An Empirical Study on the Effectiveness of Artificial Intelligence Tools in English Language Acquisition and Teaching Strategies within an ESG Framework
DOI:
https://doi.org/10.70670/sra.v4i1.1922Keywords:
Artificial Intelligence, English Language Learning, Teaching Strategies, ESG Framework, Predictive Modeling, Language Acquisition, Educational TechnologyAbstract
This study examines the effectiveness of Artificial Intelligence tools in enhancing English language acquisition and teaching strategies within an Environmental, Social, and Governance perspective. A predictive modeling design was employed using a simulated cohort of 210 undergraduate students and 35 instructors. The study analyzed pre- and post-intervention outcomes alongside inferential statistical methods, including paired sample t-tests and regression analysis. The modeled results indicate significant improvements in vocabulary, pronunciation, and writing skills, with vocabulary showing the highest gain. Additionally, engagement indicators suggest increased learner motivation, autonomy, and preference for AI-supported learning environments. Teaching strategy outcomes further reveal a strong shift toward blended learning, interactive instruction, and facilitative teaching roles.
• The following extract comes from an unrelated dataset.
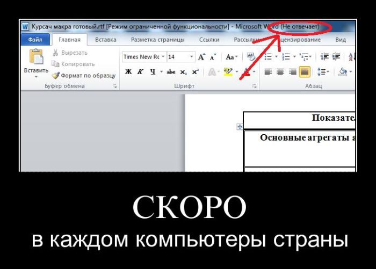Open the Файл tab
The image size is (376, 269).
35,40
Regression analysis identifies AI tool usage as the strongest predictor of performance improvement.
Findings also highlight that AI integration supports educational sustainability and inclusivity; however, governance challenges such as data privacy, algorithmic bias, and digital inequality remain critical concerns. Overall, the study concludes that AI tools can substantially enhance language learning outcomes when implemented within structured pedagogical and ethically grounded ESG frameworks.